Mauro has other artworks on display in the university's Pere Marquette Gallery in DuBourg Hall.

== Purchase of the statue ==
Mauro was honored at president Biondi's admiration for his work and his consideration for the purchase of one of his sculptures, so much so that he offered St Louis University a substantial discount of 30% on three sculpture options. The options included: The Bather, Nouvella, and S. Theresa.

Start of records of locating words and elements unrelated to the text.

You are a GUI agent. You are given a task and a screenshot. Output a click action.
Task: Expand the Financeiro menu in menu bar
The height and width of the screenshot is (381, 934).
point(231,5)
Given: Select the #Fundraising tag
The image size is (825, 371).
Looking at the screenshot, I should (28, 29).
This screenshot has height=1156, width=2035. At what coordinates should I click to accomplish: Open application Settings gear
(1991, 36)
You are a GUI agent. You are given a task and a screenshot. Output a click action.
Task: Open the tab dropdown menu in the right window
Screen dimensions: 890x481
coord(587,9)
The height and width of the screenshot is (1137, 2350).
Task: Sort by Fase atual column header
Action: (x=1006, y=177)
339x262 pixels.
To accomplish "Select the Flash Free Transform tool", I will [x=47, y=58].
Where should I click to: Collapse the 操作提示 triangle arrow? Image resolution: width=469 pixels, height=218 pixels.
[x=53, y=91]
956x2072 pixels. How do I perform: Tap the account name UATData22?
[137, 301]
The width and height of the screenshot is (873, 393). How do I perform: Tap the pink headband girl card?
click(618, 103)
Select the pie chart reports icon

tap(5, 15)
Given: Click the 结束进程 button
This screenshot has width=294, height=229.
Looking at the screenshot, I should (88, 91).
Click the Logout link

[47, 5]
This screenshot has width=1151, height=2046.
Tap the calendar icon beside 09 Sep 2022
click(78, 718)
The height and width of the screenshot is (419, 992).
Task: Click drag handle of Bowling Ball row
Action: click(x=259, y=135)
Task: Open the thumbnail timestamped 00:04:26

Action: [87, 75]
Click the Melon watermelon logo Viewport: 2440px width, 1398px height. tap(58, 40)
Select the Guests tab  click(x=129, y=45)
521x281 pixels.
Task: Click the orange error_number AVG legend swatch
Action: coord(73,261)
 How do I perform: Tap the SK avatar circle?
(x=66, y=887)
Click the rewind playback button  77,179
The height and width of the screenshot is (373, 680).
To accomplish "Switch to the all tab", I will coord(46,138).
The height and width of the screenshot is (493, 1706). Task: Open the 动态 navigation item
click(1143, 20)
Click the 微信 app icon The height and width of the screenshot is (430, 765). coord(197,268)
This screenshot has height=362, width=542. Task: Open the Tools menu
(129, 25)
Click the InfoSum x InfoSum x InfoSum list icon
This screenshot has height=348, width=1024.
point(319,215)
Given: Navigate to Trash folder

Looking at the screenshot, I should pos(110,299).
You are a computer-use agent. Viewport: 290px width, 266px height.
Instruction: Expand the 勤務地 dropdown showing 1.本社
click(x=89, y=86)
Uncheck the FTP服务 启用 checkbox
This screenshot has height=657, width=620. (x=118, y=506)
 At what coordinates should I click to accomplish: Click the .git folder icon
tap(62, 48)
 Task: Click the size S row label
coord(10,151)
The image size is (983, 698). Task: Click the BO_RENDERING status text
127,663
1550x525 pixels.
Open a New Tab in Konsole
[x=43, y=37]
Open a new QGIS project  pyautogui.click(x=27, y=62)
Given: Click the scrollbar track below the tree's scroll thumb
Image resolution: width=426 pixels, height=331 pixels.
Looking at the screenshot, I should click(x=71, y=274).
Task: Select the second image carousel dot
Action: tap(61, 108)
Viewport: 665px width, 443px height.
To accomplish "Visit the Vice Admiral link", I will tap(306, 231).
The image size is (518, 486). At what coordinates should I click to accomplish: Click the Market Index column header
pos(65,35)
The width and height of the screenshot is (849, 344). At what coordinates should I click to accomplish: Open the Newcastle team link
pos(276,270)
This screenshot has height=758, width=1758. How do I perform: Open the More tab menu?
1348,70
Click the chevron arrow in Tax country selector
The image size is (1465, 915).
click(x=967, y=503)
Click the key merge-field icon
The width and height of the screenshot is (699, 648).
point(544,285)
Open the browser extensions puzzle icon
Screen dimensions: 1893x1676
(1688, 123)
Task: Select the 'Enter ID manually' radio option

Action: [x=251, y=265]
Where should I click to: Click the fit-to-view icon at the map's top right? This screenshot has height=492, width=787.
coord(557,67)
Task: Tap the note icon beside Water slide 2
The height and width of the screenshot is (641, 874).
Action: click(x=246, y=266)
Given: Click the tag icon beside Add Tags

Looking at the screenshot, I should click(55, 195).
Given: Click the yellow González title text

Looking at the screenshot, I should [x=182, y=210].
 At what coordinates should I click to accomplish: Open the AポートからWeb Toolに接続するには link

Seemingly, the original purchase only included Nouvella, but The bather was later added on per president Biondi's request.

== Reception ==

=== Bare Naked Statues ===
The name of Bare Naked Statues, SLU's all-male a Capella group, was heavily influenced by the frisbee games of the founding members around the statue. These frisbee games would take place between The Bather and another naked statue on the university campus. "Sluzie in the Jacuzzi was one of the honorary players" Rob Turner, one of the founding members of BNS, '04, recollects.

=== Public opinion ===
Many members of the Saint Louis community, students and faculty alike, feel as though the statue is out-of-place on the very Catholic-Jesuit university campus. Many go as far as to describe the statue as "tacky", "lacks artistic merit", and is "disrespectful" due to the nature of the statues nakedness, posture and pose, and location. Many students and faculty disagreed with president Biondi's choice of artworks on campus and his artistic envision for the university, these critiques extend to The Bather. While others can appreciate her outlier-ed nature among the very religious depiction of women, mainly that of The Virgin Mary, found around campus. Regardless, many agree with the statue's craftsmanship.